Avant que le métavers ne fascine les entrepreneurs capitalistes et les hommes politiques, un sculpteur américain recevait la toute première commande publique d’une œuvre virtuelle en France, Five Into One. Une ville de faite de signes, composée de cinq mondes en couleurs et pensée à l’aide de technologies vouées à devenir la norme trois décennies plus tard.
Depuis les années 1970, l’artiste américain Matt Mullican façonne un univers rigoureusement codifié, peuplé de signes graphiques aux résonances mystérieuses. Son obsession ? Non pas ce que l’on voit, mais ce que l’on croit observer.
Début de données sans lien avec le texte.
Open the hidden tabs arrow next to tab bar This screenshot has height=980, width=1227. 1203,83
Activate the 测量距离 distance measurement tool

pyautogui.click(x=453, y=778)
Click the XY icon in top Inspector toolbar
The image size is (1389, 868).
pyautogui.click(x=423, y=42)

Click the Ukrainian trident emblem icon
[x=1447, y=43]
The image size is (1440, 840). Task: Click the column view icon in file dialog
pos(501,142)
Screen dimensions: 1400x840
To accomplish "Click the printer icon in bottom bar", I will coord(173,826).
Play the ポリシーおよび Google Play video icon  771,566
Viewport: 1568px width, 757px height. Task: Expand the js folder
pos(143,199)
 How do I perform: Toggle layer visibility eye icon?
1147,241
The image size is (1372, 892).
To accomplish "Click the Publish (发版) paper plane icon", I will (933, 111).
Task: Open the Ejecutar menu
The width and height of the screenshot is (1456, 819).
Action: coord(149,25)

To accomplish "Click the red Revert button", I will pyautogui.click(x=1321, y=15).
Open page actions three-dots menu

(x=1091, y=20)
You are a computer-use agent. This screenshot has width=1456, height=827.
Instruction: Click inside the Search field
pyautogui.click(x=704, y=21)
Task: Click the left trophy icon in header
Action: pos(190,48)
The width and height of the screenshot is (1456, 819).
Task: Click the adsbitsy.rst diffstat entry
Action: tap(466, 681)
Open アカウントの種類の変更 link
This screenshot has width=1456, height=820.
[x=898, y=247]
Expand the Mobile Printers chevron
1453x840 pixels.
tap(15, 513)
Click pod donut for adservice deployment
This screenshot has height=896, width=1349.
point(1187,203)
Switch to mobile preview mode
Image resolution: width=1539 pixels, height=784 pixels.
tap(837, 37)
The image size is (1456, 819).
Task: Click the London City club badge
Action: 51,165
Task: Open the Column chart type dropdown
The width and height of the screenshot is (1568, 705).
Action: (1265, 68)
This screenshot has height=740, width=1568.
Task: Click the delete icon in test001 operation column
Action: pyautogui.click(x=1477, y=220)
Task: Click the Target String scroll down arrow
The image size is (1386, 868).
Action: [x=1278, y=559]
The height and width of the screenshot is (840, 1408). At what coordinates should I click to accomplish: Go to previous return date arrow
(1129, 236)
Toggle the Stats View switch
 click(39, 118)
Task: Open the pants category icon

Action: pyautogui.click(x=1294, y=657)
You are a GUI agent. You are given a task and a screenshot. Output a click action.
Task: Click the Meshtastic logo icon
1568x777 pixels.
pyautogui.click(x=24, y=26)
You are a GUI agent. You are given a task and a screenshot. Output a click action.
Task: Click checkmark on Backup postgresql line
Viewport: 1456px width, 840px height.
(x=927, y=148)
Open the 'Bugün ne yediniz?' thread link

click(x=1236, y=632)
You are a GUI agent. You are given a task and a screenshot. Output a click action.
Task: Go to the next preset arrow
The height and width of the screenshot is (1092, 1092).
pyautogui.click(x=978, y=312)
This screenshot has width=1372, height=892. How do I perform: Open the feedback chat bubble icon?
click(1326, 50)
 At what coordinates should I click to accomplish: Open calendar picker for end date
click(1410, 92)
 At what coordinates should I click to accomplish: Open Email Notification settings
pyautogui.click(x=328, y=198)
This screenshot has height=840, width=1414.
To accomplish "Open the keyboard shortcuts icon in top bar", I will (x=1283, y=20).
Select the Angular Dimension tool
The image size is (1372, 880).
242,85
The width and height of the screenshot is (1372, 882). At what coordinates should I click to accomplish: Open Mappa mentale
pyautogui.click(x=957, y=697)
Une quête nébuleuse qui le conduit, en 1991, à franchir une frontière inédite, encore extrêmement novatrice : celle du virtuel. C’est ainsi que Five Into One naît, devenant l’une des toutes premières incursions artistiques dans cette autre réalité.

Un projet révolutionnaire
Première commande publique française d’une œuvre virtuelle faite par le Centre National des Arts Plastiques, l’installation Five Into One, produite avec le C.N.B.D.I. d’Angoulême et la société Videosystem, est d’abord présentée au Fresnoy à Tourcoing en octobre 1991, puis intégrée à Artifices 2 à Saint-Denis dès 1992, avant que le Centre Pompidou ne lui consacre un double numéro de sa Revue virtuelle. Mais pourquoi cette oeuvre a-t-elle autant fascinée les institutions muséales françaises ? Pour le découvrir, le visiteur doit s’équiper d’un casque et d’un Data Glove signé VPL Research. Devant lui, une image un peu floue, un champ restreint et une ville colorée. Ou plutôt, une carte devenue ville.
Five Into One prend alors la forme d’un espace utopique de cinq niveaux, traversés de formes stylisées et de couleurs franches : le vert pour les matériaux et les énergies, le bleu pour le quotidien ordonné, le jaune pour le conscient structuré, le noir et blanc pour les signes sociaux, le rouge pour la subjectivité. Avec, pour particularité, d’avoir d’abord été réalisés sous forme de maquettes physiques avant d’être transposés en images de synthèse.

Les prémices du virtuel
Alors oui, l’immersion n’est pas aussi réaliste que celle que nous pouvons expérimenter aujourd’hui. Mais peu importe : ce qui se joue ici dépasse l’exploit technique. Matt Mullican explore son propre monde intérieur comme on arpente un territoire inconnu. En 1992, lors d’une performance d’une heure enregistrée à Paris, il déambule dans Five Into One en décrivant à voix haute ce qu’il perçoit : des pyramides colorées, des rectangles verts, des frontières invisibles… L’œuvre devient alors une performance au sein de laquelle la parole donne corps à l’image. Trente ans avant que l’immersif ne devienne une industrie, Matt Mullican avait compris que la réalité virtuelle n’était pas juste une prouesse technique, mais une véritable fenêtre ouverte vers l’ailleurs.